Reducing Supply Chain Barriers & Impact on GDP
Enabling Trade: Valuing Growth Opportunities (a new report
released by the World Economic Forum in collaboration with Bain
& Company and the World Bank) finds that if all
countries reduce supply chain barriers halfway to global best practice,
global GDP could increase by 4.7% and world trade by 14.5%, far
outweighing the benefits from the elimination of all import tariffs.
Some examples from the 18 country and sector case studies in the report include the following:
- In Brazil, managing customs paperwork for exports of agricultural commodities can take 12 times longer than in the European Union (a full day versus a couple of hours).

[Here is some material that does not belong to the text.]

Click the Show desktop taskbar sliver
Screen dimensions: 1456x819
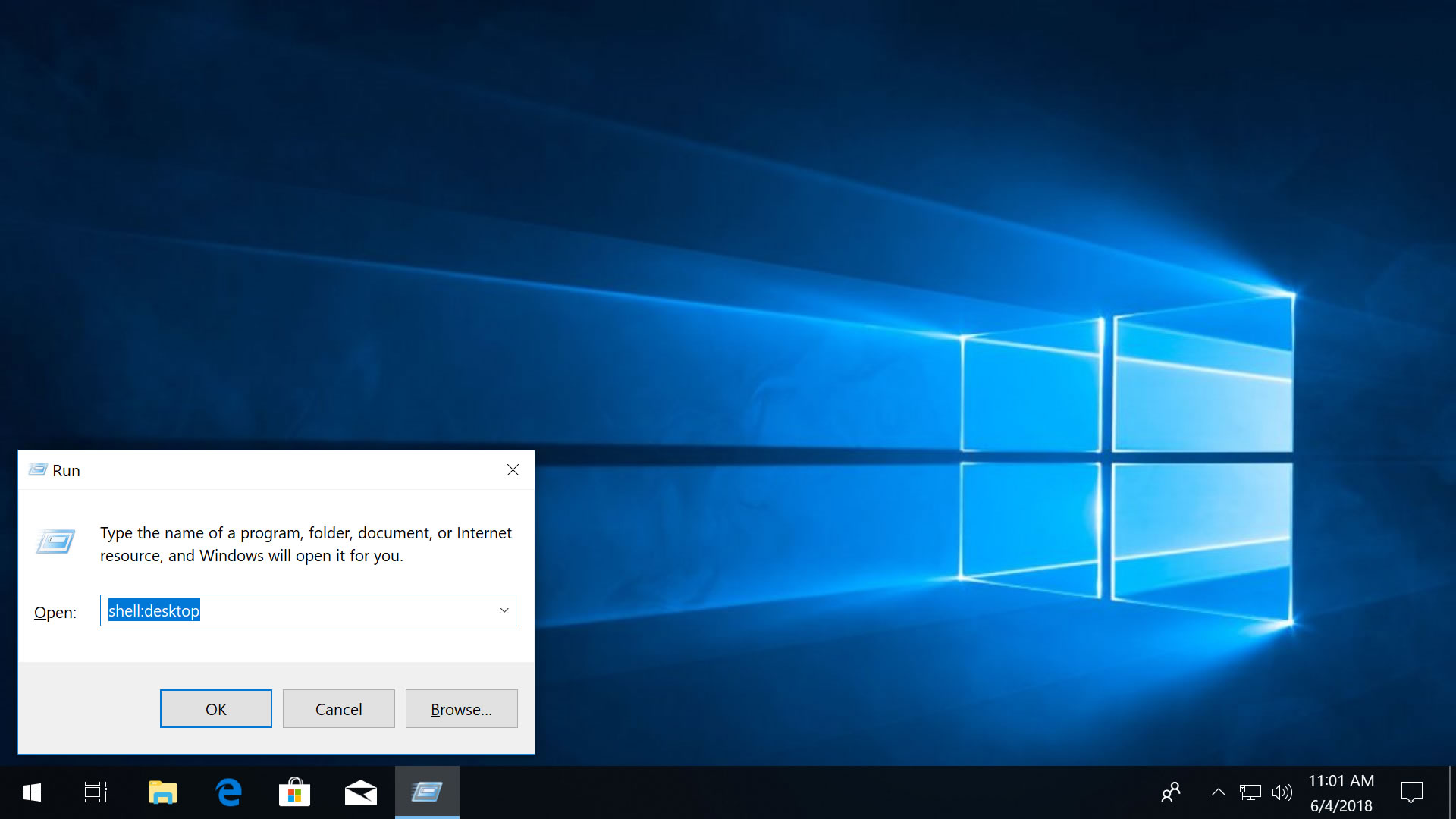pyautogui.click(x=1451, y=792)
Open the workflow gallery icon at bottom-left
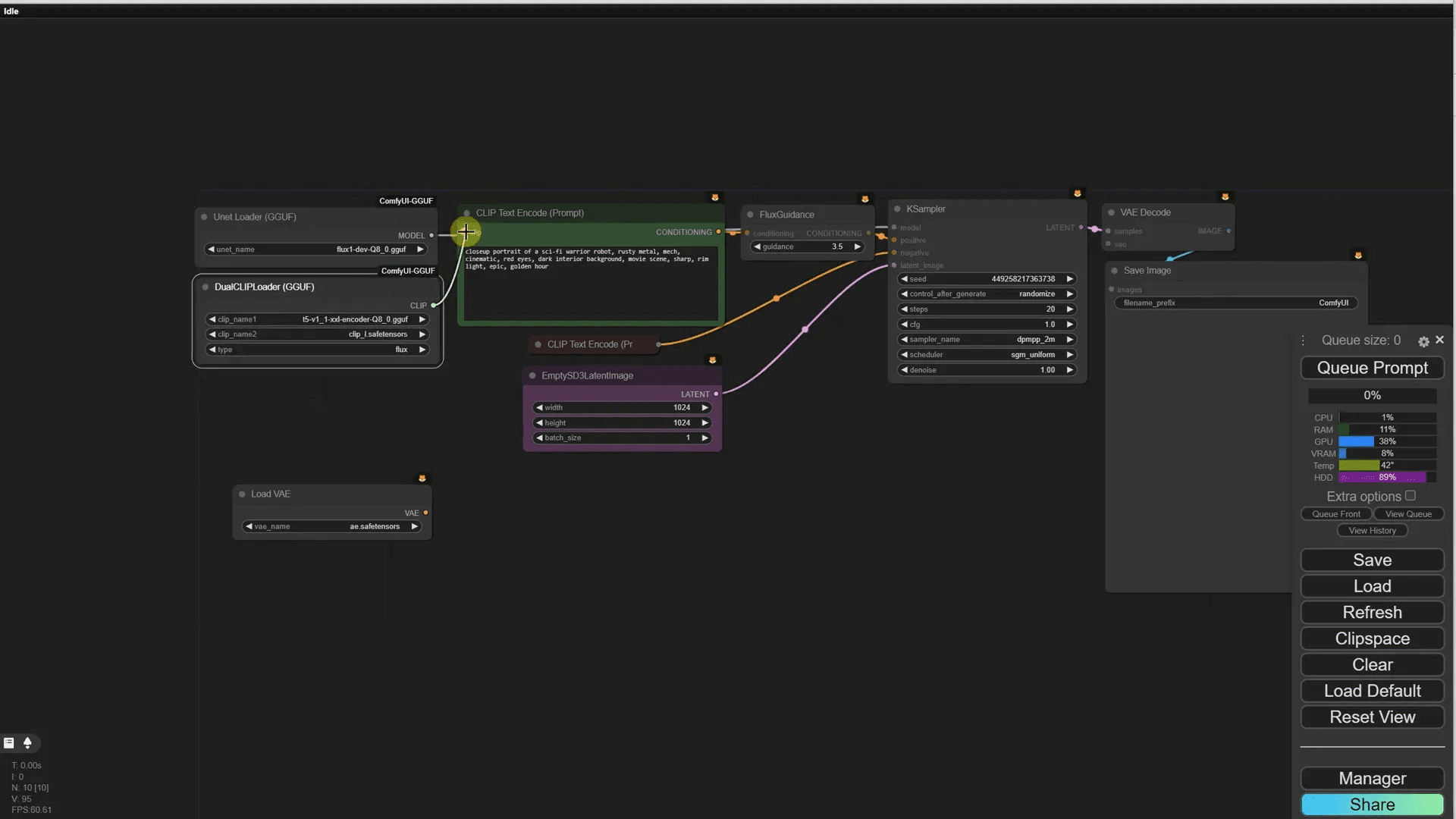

- Poor quality infrastructure services can increase the input material costs of consumer goods by up to 200% in certain African countries.
- Obtaining licenses and lack of coordination among regulatory agencies in the US lead to delays in up to 30% of chemical shipments for one company – each late shipment costs US$ 60,000 per day.
- In Russia, product testing and licensing in the computer sector can lead to high administrative costs and delay time-to-market anywhere from 10 days to eight weeks.
- Eliminating supply chain barriers in the South East Asian rubber market could reduce carried inventories by 90 days, representing a 10% reduction in product cost.
- India’s Preferential Market Access regulation, which provides preference for locally produced high-tech products in government procurement, could increase costs by 10%, over the cost of imports.
- Easing regulatory compliance of international trade that SMEs face when selling through the Internet could increase cross-border SME sales by 60-80%.